Screenshot grounding data:
= = = =

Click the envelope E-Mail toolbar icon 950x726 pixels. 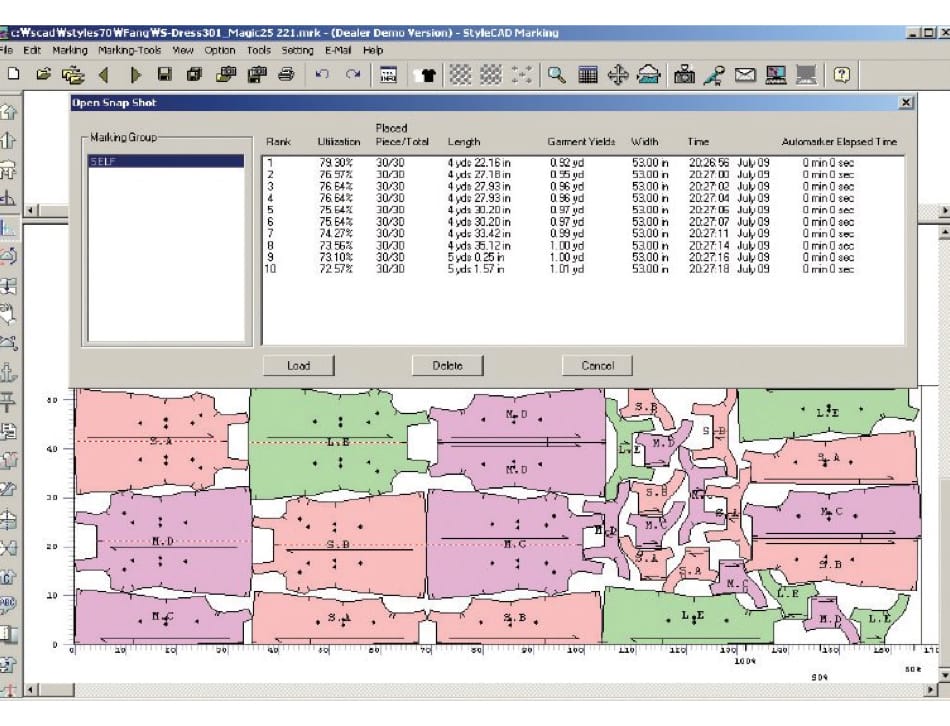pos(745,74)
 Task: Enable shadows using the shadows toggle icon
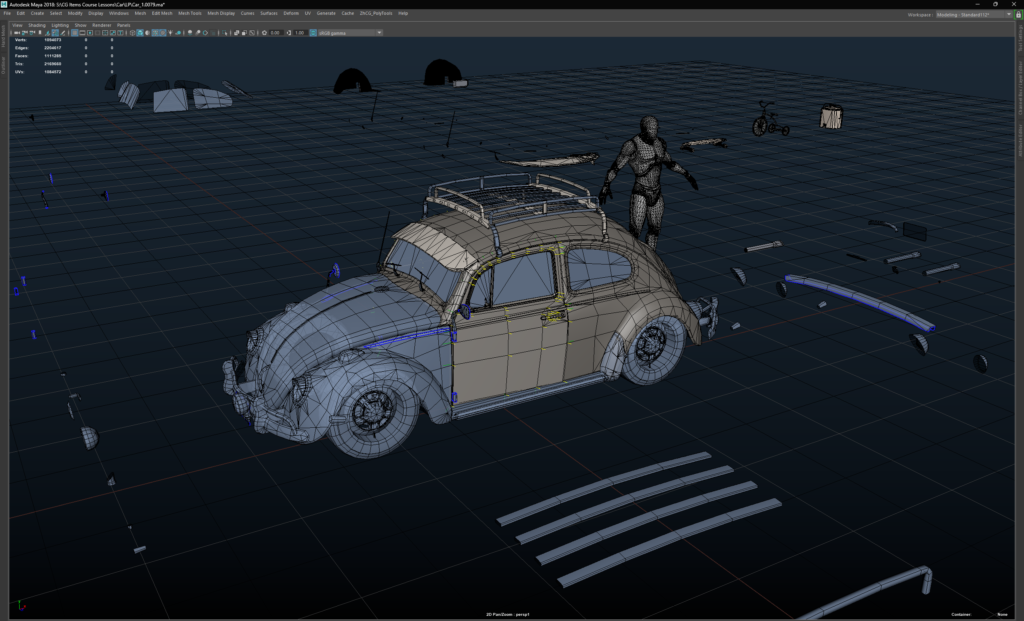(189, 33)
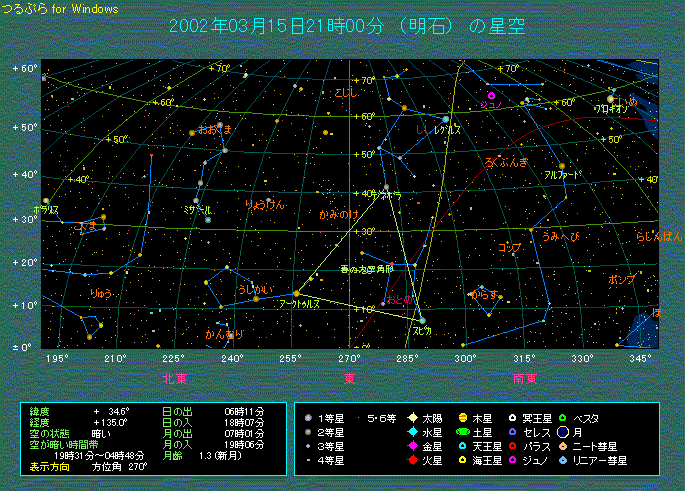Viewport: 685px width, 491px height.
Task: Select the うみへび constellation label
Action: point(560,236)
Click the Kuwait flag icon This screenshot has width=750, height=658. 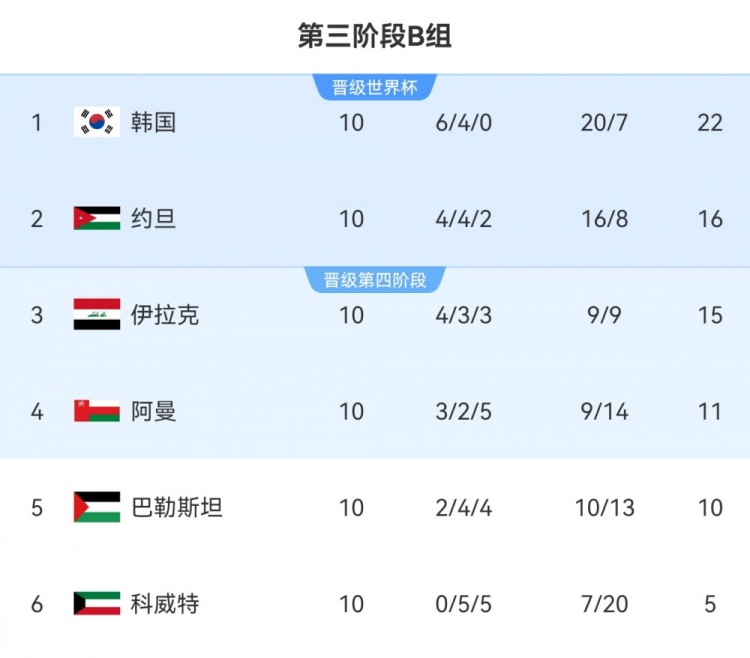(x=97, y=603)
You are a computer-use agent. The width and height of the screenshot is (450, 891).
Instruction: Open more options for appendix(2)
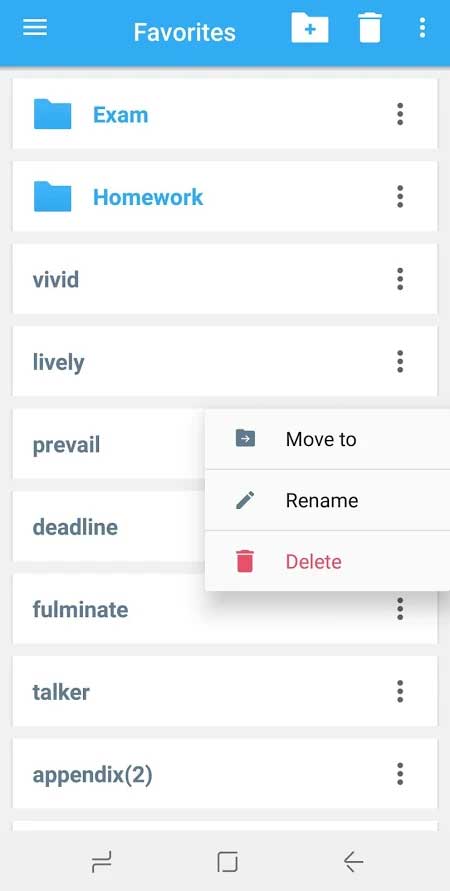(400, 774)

= = = =

What needs to be done: Only the lines from the line with "You are a computer-use" through the end of the records belong in your copy. Repeat them exactly, without pictures.

Your response:
You are a computer-use agent. The width and height of the screenshot is (450, 891).
Instruction: Open more options for appendix(2)
(400, 774)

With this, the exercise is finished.